Bei Backstage Musik sei der Zusatzaufwand überschaubar, sagt Jvo Trachsel. «Die grosse Arbeit haben die Hersteller, nicht wir Händler», sagt Trachsel. «Jedes Instrument bei mir im Laden hat ja eine Seriennummer, anhand der ich nachweisen kann, wann es gebaut wurde.» Für Marioli ist die Sache deutlich aufwändiger: «Klassische Konzertgitarren haben normalerweise keine Seriennummern.» Bis das Bundesamt verlauten lässt, wie der neue Prozess funktioniert, hat Marioli sich ein System ausgedacht, wie er jeder verkauften Gitarre eine eindeutige Nummer zuordnen kann.

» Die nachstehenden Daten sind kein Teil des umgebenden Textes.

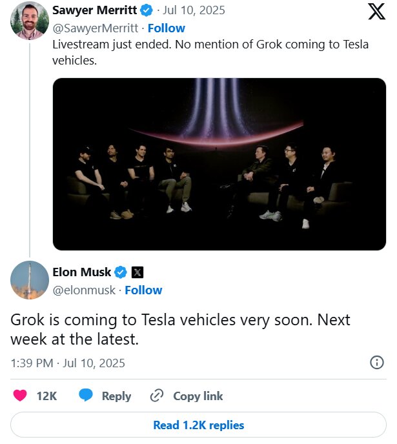Click Sawyer Merritt's blue verified badge

[147, 10]
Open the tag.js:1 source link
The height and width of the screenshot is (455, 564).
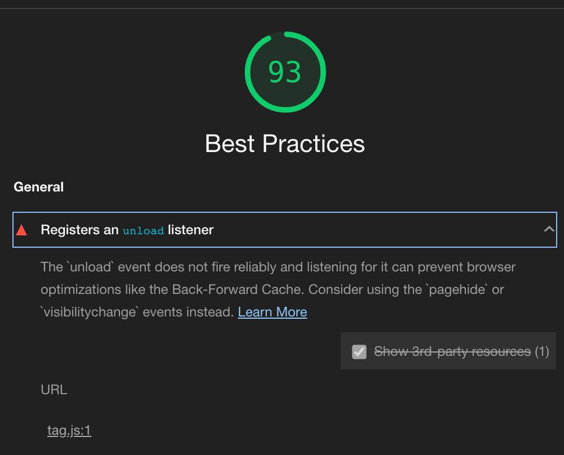point(69,430)
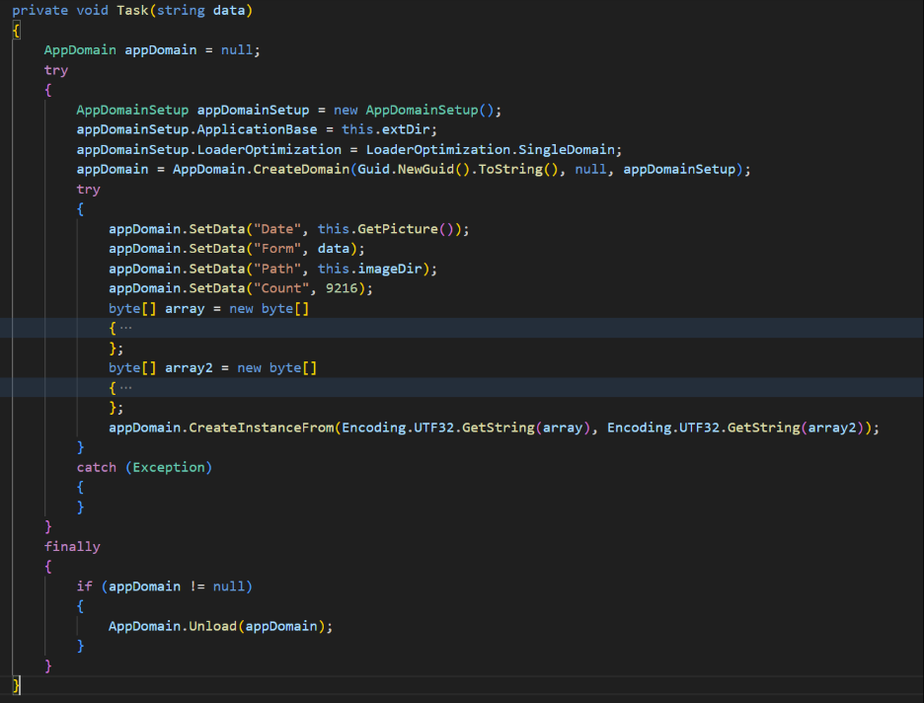Screen dimensions: 924x703
Task: Click the "Form" string literal
Action: (277, 248)
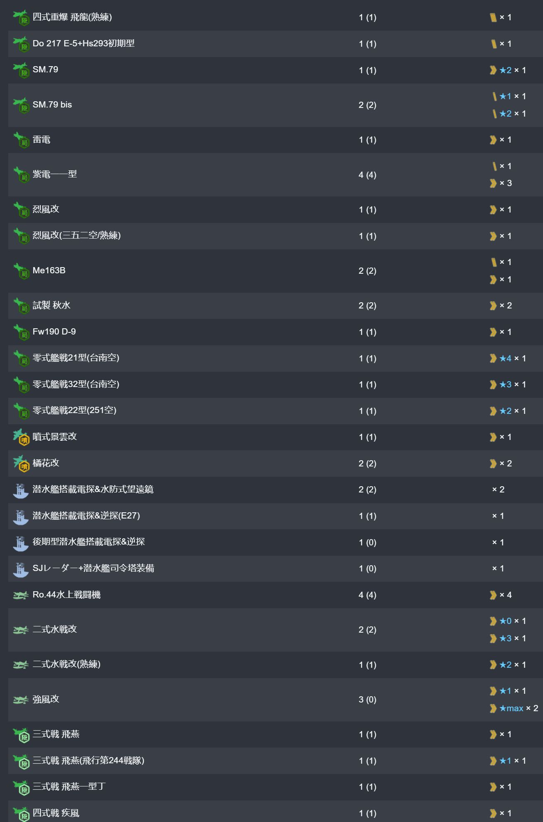
Task: Click the seaplane icon beside 強風改
Action: (21, 700)
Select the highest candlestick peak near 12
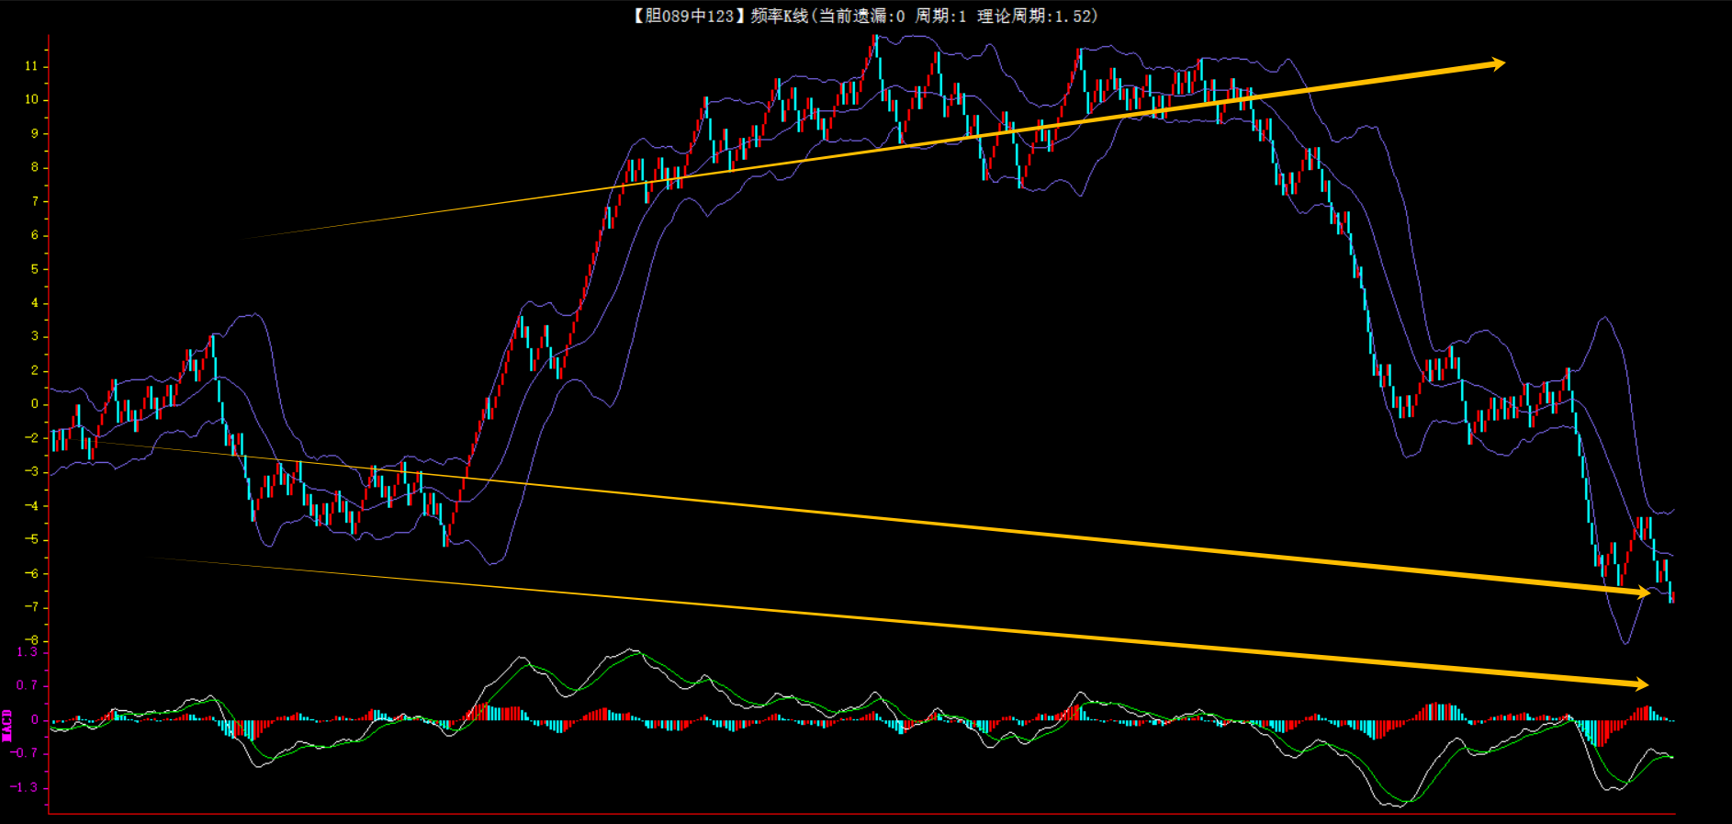Viewport: 1732px width, 824px height. tap(875, 41)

Die Hoffnung: weniger importierte Billig-Gitarren

Durch den zusätzlichen administrativen Aufwand, den eine Zertifizierung mit sich bringt, sei es möglich, dass sich Gitarren künftig ein wenig verteuern, sagen Marioli und Trachsel übereinstimmend. Für die lokalen Händler könnte die Änderung aber sogar eine Chance sein, hofft Marioli: «Es wird für die Kunden schwieriger, Instrumente im Ausland zu bestellen.» Zwar würden sich die Branchenriesen wie Thomann sicher bald ein Standardformular dafür ausdenken, aber die Zeiten von «Click and Buy» im Internet seien vorbei. «Ich hoffe zudem, dass es für China schwieriger wird, billige Schrammelgitarren in den Markt zu spülen.»

Verschwinden wird Palisander aus dem Gitarrenbau nicht. Die Hersteller unterhalten Holzlager und beziehen ihr Holz teils bereits seit Jahrzehnten aus nachhaltiger Produktion. Sie würden wohl auch künftig gewisse Kontingente bewilligt bekommen. Es sei aber gut möglich, dass Ersatzhölzer wie Ahorn einen Aufschwung erleben, sagt Marioli. Bei den Griffbrettern für E-Gitarren könnten sich auch synthetische Ersatzstoffe durchsetzen, glaubt Trachsel. Anstelle von echtem Ebenholz setzen manche Hersteller bereits auf das künstliche Material «Richlite». Womöglich spielen E-Gitarristen ihre Riffs bald auf regenwaldfreundlichem Synthetik-Palisander.